AIM OF THE TASK: The listing below is to be reproduced in full, exactly as given.
☆ ☆ ☆
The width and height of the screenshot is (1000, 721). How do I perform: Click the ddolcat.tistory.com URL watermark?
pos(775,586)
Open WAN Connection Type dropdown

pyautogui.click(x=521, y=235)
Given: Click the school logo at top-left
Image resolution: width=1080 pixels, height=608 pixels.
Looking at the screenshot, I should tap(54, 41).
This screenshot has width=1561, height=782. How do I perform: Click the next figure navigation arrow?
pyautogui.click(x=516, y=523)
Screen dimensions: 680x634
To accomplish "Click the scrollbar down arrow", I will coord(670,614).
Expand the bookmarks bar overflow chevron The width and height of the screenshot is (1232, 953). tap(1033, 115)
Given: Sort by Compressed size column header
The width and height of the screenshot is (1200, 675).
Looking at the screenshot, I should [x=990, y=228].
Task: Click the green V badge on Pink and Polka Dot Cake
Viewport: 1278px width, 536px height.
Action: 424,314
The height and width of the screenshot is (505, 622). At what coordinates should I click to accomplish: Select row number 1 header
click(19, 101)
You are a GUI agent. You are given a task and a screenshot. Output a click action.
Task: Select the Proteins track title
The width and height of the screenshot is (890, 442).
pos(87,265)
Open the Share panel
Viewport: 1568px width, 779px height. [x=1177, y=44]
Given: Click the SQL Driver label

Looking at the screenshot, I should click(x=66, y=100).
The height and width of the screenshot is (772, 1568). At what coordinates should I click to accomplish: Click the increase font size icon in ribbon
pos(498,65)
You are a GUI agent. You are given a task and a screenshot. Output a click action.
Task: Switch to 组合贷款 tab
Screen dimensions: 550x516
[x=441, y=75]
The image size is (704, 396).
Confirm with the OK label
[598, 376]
☆ ☆ ☆
FINISHED TASK:
The width and height of the screenshot is (1000, 721). How do I perform: Click the ddolcat.tistory.com URL watermark?
pos(775,586)
Open WAN Connection Type dropdown

pyautogui.click(x=521, y=235)
Given: Click the school logo at top-left
Image resolution: width=1080 pixels, height=608 pixels.
Looking at the screenshot, I should tap(54, 41).
This screenshot has width=1561, height=782. How do I perform: Click the next figure navigation arrow?
pyautogui.click(x=516, y=523)
Screen dimensions: 680x634
To accomplish "Click the scrollbar down arrow", I will coord(670,614).
Expand the bookmarks bar overflow chevron The width and height of the screenshot is (1232, 953). tap(1033, 115)
Given: Sort by Compressed size column header
The width and height of the screenshot is (1200, 675).
Looking at the screenshot, I should [x=990, y=228].
Task: Click the green V badge on Pink and Polka Dot Cake
Viewport: 1278px width, 536px height.
Action: 424,314
The height and width of the screenshot is (505, 622). At what coordinates should I click to accomplish: Select row number 1 header
click(19, 101)
You are a GUI agent. You are given a task and a screenshot. Output a click action.
Task: Select the Proteins track title
The width and height of the screenshot is (890, 442).
pos(87,265)
Open the Share panel
Viewport: 1568px width, 779px height. [x=1177, y=44]
Given: Click the SQL Driver label

Looking at the screenshot, I should click(x=66, y=100).
The height and width of the screenshot is (772, 1568). At what coordinates should I click to accomplish: Click the increase font size icon in ribbon
pos(498,65)
You are a GUI agent. You are given a task and a screenshot. Output a click action.
Task: Switch to 组合贷款 tab
Screen dimensions: 550x516
[x=441, y=75]
The image size is (704, 396).
Confirm with the OK label
[598, 376]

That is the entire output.